第22話 lesson1


「だから、そうじゃないって」


小さな窓から差した日に、黒いシルエットがゆらり、揺らめく。椅子から立ち上がった悠介は、クシャクシャと前髪を掻きむしった。


「もっと力抜いて、喉開くんだって」



(そんな事言ったってさぁ…)


今までそういう類のレッスンなど、まともに受けた事のない人間が、そう簡単に出来るはずもない。



みちるが悠介の問いに『yes』と答えてから、一時間も経っただろうか。


肩や顔のストレッチ、腹式呼吸のやり方や喉の開き方云々…悠介は、ボイストレーニングのやり方なんて知らないとしれっとして言っておきながら、未だに歌など歌わせてくれない。


ーー否、始まりに、少しだけ歌わせてはくれていたか。


『歌った』という表現が相応しいとも言えない、ワンフレーズのみだが。


『それ』を聞いて、しばらく歌う事から逃げていたみちるに『いきなり歌うのは無理』と、彼は判断したようだった。



ピアノからそっと手を放すと、肩を回せだの首を振れだの、しまいには百面相ばりの表情筋トレーニングをさせられる始末。
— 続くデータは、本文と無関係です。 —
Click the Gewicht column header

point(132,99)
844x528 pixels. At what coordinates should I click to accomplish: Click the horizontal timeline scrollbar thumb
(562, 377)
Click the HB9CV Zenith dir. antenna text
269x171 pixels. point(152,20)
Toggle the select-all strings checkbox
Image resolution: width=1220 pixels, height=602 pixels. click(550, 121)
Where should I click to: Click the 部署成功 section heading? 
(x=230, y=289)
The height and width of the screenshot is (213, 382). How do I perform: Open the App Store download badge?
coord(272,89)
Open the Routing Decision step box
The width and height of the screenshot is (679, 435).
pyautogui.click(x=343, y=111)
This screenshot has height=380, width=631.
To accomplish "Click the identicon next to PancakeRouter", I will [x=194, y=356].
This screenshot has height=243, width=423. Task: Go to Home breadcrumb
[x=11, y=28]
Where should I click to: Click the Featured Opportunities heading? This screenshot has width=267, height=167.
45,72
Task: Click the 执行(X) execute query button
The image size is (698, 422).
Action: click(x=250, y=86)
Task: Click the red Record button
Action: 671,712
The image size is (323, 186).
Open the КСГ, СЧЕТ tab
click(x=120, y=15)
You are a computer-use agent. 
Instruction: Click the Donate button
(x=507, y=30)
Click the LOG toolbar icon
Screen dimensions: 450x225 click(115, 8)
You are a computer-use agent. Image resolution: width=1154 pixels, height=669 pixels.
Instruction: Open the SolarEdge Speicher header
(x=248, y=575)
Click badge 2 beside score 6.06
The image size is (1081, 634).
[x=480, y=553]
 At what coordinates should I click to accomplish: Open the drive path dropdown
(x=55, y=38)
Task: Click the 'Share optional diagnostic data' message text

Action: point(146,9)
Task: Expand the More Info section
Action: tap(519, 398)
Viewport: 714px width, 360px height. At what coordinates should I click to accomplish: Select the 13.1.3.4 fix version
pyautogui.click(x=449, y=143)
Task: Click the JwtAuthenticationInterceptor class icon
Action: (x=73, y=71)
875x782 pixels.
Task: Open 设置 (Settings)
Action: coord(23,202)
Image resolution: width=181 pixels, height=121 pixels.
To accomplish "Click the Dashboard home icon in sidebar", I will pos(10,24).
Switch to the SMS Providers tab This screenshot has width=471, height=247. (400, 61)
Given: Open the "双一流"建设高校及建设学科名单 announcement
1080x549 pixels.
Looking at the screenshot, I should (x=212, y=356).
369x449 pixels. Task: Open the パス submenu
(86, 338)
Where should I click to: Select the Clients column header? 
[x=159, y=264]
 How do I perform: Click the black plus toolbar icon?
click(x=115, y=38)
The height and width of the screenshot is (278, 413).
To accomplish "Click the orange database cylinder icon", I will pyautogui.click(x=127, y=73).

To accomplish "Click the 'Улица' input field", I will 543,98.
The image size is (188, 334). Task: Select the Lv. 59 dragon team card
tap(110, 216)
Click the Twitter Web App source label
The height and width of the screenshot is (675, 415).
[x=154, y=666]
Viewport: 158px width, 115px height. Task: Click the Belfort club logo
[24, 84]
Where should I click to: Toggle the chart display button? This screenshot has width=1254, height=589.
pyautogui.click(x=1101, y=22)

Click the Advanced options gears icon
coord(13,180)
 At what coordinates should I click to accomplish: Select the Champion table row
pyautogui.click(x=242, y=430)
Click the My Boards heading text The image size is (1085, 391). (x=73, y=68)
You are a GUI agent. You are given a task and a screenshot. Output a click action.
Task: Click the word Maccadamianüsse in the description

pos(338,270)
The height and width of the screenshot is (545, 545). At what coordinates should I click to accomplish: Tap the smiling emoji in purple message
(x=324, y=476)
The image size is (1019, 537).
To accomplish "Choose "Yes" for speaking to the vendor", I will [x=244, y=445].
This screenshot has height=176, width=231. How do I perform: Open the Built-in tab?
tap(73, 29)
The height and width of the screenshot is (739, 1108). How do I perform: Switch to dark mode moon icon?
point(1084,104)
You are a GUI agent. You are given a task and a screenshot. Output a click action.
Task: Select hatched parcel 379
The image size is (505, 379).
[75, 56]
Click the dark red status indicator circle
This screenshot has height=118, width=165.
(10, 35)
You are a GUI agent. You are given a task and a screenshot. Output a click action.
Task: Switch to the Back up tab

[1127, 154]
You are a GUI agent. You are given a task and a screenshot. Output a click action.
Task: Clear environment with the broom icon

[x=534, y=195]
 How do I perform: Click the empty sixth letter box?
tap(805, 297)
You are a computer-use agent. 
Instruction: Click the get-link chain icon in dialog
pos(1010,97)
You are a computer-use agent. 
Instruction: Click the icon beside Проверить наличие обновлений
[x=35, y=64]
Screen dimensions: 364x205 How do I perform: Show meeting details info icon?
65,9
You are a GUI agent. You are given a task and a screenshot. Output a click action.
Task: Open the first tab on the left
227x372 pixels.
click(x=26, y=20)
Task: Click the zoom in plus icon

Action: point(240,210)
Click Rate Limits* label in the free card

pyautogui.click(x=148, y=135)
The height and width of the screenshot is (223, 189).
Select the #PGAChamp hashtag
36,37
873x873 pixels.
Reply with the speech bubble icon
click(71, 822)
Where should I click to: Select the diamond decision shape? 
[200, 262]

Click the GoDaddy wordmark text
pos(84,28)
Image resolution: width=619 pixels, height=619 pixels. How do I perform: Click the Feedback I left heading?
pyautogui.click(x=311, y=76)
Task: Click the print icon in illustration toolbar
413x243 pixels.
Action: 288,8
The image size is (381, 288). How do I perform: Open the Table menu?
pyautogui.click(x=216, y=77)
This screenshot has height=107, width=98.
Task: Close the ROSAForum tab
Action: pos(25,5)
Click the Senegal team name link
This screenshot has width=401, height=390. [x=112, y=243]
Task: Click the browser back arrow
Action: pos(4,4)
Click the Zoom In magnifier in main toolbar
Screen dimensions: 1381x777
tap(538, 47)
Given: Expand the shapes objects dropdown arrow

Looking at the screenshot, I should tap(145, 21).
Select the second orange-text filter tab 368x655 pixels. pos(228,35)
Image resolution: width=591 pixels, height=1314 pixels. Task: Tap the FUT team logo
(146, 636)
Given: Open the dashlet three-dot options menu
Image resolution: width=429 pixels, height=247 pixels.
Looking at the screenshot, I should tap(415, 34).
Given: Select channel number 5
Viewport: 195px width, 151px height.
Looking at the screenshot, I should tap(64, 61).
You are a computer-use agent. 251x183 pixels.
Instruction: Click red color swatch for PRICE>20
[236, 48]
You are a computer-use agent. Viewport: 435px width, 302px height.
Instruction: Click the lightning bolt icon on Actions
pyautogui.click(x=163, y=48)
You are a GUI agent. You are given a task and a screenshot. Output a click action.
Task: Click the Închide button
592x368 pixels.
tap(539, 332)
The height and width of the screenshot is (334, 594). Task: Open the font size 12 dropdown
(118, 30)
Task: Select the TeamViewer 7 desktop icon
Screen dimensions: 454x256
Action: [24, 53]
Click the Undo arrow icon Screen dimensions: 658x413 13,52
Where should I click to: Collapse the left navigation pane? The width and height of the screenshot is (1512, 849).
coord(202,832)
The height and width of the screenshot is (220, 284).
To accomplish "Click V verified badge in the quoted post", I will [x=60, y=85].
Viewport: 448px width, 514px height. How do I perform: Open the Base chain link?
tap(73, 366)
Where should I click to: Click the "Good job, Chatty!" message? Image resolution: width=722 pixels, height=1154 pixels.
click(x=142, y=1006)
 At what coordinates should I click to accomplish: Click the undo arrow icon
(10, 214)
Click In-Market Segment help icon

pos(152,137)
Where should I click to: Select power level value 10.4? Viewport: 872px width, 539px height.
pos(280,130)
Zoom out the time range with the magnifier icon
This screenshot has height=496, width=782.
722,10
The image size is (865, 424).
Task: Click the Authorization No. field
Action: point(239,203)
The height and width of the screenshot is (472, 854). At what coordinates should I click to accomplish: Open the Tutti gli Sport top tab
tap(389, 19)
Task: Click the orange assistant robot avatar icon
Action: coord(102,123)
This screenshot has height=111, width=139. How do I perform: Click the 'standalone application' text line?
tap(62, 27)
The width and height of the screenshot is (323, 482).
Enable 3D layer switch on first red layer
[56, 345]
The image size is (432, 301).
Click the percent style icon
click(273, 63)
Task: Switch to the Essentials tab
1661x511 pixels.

続いて来たのが腹式呼吸。姿勢を正してお腹に手を当て、そこが上下する感覚を掴むまでスーハー、スーハーと。


「肩が上がってる。それから息を切るな

。…ほら、また一気に吐きすぎてる」



(ううっ、この鬼め!)



この部屋に来て、何度そう思った事だろう。


みちるは悠介の背中をキッと睨みつけた。


「何?」


小学生の時、担任教師がよく言っていた言葉を思い出す。先生の背中には目がついてるんだよって。この人もそういうなのだろうか。切れ長の涼しげな目で、それはそれは冷ややかに、嗜めるように見返された。


(鬼、いや悪魔よ、白悪魔!)


着ているシャツの色にかけて、みちるは悠介のことを、心の中でそう呼ぶことにした。


が、しかし、ただのいち高校生が、よくここまで詳しく知っているものだ。


「…ねぇ、でも悠介はよく知ってるんだね。歌の事。誰に教わったの?」


もうすっかりぬるくなってしまったペットボトルのお茶を鞄から取り出し、一口含む。カラカラに乾いた口が幾分潤い、滑舌が良くなった所でみちるは悠介に問うた。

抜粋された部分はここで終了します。